Mes collègues ont tout dit au sujet de ce projet de loi, mais l'intervention de M. Goujon appelle de ma part une réaction pour rétablir quelques vérités.
En matière de sécurité publique, de tranquillité, d'incivilités, la société n'évolue pas en bien. D'où cet aveu d'échec d'une politique, sans doute parce que l'on n'a pas pris en compte la dimension globale de la question pour lui apporter des réponses et produire de la sécurité.
La sécurité n'est pas un état naturel de la société. Au Moyen Âge, une des pires périodes de notre histoire, on se faisait détrousser au coin des rues. En produisant de la règle, de la discipline, de l'éducation, en luttant contre les discriminations, on produit de la sécurité. Force est de constater que cette production est en panne dans notre pays, ce qui explique le besoin incessant d'adapter la législation et de charger toujours plus la police et la justice, c'est-à-dire la « chaîne pénale ». C'est une « course à l'échalote » qui empêche de régler les problèmes au fond.
L'argument selon lequel la gauche a gouverné plus longtemps que la droite est usé, chers collègues de la majorité ! J'espère qu'une alternance prochaine y mettra fin. Rappelez-vous : « terroriser les terroristes », « tolérance zéro »... Après la première loi d'orientation et de programmation pour la sécurité de 1995, Jean-Pierre Chevènement a trouvé une situation catastrophique en arrivant place Beauvau en 1997, notamment en ce qui concerne les effectifs de police. Charles Pasqua avait été ministre de l'intérieur pendant deux ans, Jean-Louis Debré pendant deux ans également. Vous êtes donc mal placés pour donner des leçons en matière de renforcement du premier maillon de la chaîne pénale ! Lorsque nous avons quitté le pouvoir en 2002, j'ai transmis à mon successeur le meilleur budget que la police nationale ait connu. Les écoles de police étaient pleines, les adjoints de sécurité étaient présents.
Depuis, il y a eu des discours et des postures, mais un échec dans la réalisation. L'état psychologique des forces de police aujourd'hui est mauvais. Delphine Batho a dit ce qu'il fallait dire au sujet de l'évolution des effectifs et de l'instrumentalisation politique. La culture de la performance, du résultat, de la prime, fait courir des risques énormes aux policiers dans l'exercice de leurs fonctions, avec les résultats que l'on connaît.
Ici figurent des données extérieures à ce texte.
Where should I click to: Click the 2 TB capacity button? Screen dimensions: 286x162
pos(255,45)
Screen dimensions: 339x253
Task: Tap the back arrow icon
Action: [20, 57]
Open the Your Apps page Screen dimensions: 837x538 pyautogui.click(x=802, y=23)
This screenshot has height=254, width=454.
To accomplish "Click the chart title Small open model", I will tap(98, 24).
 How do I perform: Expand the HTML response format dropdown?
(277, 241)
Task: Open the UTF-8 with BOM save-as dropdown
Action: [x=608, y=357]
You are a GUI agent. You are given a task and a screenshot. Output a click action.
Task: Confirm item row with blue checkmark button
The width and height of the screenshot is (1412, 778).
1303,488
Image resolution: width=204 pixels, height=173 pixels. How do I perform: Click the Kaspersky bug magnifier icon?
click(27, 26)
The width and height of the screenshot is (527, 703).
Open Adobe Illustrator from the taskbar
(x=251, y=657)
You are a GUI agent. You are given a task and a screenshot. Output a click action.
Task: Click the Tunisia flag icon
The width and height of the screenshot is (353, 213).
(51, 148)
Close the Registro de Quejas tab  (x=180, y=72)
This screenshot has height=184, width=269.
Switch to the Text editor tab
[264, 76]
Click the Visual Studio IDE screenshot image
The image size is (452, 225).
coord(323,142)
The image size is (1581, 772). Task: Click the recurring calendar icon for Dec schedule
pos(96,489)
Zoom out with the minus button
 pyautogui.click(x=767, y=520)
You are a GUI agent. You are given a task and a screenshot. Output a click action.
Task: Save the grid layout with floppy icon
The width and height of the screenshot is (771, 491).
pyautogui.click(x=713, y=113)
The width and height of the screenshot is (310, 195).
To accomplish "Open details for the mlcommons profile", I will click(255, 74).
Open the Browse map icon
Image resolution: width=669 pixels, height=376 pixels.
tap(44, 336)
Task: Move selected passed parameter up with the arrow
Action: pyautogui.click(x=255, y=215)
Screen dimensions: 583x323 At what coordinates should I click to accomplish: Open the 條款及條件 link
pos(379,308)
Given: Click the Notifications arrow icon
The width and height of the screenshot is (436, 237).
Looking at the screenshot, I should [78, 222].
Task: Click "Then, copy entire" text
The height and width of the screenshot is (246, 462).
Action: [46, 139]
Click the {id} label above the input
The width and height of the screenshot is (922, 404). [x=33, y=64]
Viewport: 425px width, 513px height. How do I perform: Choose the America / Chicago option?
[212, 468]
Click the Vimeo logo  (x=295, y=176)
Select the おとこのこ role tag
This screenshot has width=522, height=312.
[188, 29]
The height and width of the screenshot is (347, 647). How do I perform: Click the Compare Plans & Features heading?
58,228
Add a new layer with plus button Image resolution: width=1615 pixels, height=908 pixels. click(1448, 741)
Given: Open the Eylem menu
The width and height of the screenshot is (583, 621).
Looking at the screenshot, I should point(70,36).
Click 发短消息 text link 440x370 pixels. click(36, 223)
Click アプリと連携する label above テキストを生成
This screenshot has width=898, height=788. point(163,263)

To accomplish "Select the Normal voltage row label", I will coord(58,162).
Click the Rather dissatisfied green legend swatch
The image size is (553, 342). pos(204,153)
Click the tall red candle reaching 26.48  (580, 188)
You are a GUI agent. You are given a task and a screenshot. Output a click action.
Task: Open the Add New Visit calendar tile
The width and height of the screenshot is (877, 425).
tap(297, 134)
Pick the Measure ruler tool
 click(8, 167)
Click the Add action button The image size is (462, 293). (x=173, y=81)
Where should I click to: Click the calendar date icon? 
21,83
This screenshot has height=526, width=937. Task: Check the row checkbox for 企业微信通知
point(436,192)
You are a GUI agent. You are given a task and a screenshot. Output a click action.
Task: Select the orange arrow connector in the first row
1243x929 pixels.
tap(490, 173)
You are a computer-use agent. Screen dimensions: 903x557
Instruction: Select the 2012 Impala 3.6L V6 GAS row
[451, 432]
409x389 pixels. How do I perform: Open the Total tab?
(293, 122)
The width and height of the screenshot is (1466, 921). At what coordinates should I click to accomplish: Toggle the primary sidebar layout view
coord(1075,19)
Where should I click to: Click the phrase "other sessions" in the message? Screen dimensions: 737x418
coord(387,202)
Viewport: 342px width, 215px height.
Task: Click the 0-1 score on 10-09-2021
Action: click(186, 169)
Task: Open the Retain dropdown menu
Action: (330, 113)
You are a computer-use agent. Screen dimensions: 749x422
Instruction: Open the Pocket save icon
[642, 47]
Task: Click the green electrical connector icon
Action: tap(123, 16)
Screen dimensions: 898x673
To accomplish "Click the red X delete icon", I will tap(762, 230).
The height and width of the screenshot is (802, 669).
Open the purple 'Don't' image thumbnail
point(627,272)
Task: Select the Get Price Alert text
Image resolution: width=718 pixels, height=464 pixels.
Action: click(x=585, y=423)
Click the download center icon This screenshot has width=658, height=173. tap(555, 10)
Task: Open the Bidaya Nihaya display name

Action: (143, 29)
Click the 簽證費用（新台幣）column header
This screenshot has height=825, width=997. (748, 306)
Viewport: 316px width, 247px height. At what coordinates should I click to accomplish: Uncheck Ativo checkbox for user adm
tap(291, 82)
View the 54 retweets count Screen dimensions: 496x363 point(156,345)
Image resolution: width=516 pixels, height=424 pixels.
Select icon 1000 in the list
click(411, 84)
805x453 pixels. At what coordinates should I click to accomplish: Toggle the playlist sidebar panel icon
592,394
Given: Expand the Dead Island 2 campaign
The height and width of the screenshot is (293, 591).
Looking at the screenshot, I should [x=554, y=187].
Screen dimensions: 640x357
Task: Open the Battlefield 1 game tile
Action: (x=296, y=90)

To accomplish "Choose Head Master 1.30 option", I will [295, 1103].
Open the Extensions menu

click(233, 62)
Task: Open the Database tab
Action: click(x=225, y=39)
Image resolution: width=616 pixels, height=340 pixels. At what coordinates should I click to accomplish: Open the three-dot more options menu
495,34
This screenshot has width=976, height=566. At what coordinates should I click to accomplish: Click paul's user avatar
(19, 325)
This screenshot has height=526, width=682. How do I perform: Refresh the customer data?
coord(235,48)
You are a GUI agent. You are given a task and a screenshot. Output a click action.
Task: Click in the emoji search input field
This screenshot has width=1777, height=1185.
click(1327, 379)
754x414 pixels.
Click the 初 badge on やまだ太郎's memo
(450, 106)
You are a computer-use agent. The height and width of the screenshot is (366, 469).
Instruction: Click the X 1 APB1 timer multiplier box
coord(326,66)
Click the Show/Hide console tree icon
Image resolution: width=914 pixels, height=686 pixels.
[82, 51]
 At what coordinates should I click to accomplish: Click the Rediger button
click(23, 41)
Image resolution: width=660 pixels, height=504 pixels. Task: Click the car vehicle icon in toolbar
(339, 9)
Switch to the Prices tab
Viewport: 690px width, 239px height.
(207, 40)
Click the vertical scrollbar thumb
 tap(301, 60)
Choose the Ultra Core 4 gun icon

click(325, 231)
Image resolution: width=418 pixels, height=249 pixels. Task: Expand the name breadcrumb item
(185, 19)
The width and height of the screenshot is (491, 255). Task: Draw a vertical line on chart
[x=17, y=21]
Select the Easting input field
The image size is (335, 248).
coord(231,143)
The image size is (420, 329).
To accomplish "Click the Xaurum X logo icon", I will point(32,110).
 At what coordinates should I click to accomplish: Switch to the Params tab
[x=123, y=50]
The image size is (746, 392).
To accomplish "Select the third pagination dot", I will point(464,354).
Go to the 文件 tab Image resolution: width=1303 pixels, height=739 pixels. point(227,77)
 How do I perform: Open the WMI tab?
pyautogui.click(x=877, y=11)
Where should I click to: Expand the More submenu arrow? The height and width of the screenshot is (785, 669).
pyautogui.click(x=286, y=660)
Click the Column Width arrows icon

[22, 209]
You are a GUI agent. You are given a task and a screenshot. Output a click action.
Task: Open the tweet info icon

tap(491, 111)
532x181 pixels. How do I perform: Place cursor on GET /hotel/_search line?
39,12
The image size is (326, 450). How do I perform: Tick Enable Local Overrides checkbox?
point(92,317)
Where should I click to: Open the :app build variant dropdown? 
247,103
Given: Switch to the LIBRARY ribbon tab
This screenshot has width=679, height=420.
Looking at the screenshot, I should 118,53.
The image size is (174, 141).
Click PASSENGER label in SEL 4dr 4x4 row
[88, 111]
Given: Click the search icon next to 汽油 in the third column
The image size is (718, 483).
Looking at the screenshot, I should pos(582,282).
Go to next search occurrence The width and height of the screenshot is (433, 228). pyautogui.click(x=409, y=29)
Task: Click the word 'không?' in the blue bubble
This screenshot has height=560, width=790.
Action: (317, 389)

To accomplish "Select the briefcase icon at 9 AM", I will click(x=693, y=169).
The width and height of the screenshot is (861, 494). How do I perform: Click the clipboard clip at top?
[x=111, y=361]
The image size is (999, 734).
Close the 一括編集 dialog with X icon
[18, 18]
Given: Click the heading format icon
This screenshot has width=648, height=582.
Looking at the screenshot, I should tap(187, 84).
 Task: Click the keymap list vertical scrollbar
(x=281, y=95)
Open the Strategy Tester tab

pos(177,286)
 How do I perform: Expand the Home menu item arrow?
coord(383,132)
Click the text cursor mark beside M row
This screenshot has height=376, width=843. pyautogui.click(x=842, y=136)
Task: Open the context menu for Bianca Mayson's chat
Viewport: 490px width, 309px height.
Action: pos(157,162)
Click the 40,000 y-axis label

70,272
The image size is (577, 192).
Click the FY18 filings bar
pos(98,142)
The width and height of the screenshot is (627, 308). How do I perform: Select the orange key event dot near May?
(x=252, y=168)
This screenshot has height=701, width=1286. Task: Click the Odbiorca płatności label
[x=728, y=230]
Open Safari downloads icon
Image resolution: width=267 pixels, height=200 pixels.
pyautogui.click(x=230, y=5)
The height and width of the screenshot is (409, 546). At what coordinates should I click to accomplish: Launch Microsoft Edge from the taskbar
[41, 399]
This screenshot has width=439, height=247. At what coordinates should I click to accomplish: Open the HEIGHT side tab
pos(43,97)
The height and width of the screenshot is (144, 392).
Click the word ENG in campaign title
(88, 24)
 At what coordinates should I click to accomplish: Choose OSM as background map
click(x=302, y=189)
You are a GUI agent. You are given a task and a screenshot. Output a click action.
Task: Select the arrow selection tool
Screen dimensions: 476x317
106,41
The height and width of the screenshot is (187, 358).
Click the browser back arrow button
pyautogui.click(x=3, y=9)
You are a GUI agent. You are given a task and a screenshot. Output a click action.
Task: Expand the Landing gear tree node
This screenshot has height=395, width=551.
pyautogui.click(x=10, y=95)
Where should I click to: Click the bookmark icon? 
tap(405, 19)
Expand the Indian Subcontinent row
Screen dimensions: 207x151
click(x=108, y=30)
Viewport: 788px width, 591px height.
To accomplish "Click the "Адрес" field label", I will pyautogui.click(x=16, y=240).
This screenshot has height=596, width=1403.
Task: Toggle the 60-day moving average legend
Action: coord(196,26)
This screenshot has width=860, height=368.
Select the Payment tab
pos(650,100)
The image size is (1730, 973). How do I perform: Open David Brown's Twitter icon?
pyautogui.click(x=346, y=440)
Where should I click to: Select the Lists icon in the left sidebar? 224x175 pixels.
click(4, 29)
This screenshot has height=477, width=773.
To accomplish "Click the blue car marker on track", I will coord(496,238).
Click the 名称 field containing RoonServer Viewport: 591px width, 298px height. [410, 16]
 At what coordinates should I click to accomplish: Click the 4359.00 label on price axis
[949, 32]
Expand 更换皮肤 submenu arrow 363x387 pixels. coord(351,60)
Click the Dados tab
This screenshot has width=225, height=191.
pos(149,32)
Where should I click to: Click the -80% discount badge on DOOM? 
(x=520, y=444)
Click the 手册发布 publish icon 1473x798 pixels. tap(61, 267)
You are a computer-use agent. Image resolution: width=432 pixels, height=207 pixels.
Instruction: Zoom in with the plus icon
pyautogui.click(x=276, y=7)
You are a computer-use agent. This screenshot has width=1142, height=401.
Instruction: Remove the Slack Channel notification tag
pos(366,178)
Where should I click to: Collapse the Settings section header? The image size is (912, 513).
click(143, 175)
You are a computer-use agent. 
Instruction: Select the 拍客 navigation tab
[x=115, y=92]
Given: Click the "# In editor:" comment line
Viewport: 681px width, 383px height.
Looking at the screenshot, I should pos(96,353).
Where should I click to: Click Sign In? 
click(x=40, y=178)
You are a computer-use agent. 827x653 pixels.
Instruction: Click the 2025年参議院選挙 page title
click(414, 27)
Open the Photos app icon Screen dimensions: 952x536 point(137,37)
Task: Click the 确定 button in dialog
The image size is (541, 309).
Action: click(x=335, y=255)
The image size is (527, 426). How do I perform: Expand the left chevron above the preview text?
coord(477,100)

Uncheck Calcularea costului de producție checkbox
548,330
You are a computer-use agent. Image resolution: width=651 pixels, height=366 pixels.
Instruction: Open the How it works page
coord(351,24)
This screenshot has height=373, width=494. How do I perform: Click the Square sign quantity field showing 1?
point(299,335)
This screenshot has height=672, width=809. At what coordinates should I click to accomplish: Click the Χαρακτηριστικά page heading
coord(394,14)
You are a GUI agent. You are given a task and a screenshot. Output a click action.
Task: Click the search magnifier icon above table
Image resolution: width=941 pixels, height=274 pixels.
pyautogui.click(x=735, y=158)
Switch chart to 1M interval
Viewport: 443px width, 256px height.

Pour des raisons d'affichage, vous voulez légiférer à nouveau et renforcer toujours plus l'arsenal répressif. Il aurait déjà fallu mettre en oeuvre l'arsenal législatif existant, ce dont vous n'avez pas été capables !
Il suffit d'en discuter avec les hauts responsables : le moral des troupes n'est pas bon et l'insécurité progresse. Et ce sont toujours les mêmes qui sont frappés, toujours dans les mêmes quartiers. Ce n'est pas cette loi supplémentaire qui apportera les bonnes réponses. Lorsque la police et la justice interviennent, la transgression de la règle a, hélas ! déjà eu lieu. J'en reviens donc au travail engagé, notamment avec les contrats locaux de sécurité, pour que forces de police et de gendarmerie, police municipale, élus, éducation nationale, justice, associations, produisent ensemble de la sécurité. Encore faut-il que les collectivités locales disposent des moyens pour engager des politiques de prévention, y compris avec les polices municipales telles qu'elles ont été encadrées par la loi de 1999.
Il ne faut pas étouffer les collectivités locales sur le plan budgétaire au travers des dotations que vous envisagez : vous les mettrez sinon dans l'obligation de faire des choix. Or un grand nombre de collectivités ont fait le choix de la sécurité, en investissant notamment dans les commissariats de proximité, dans la police municipale ou dans des conventions entre la police nationale et la police municipale. La régression des politiques publiques que vous organisez, notamment en matière fiscale, à l'encontre des collectivités locales condamnera les choix qu'elles ont opérés en matière de sécurité.
J'interviens peu en Commission des lois, mais je ne pouvais laisser passer les affirmations erronées de M. Goujon.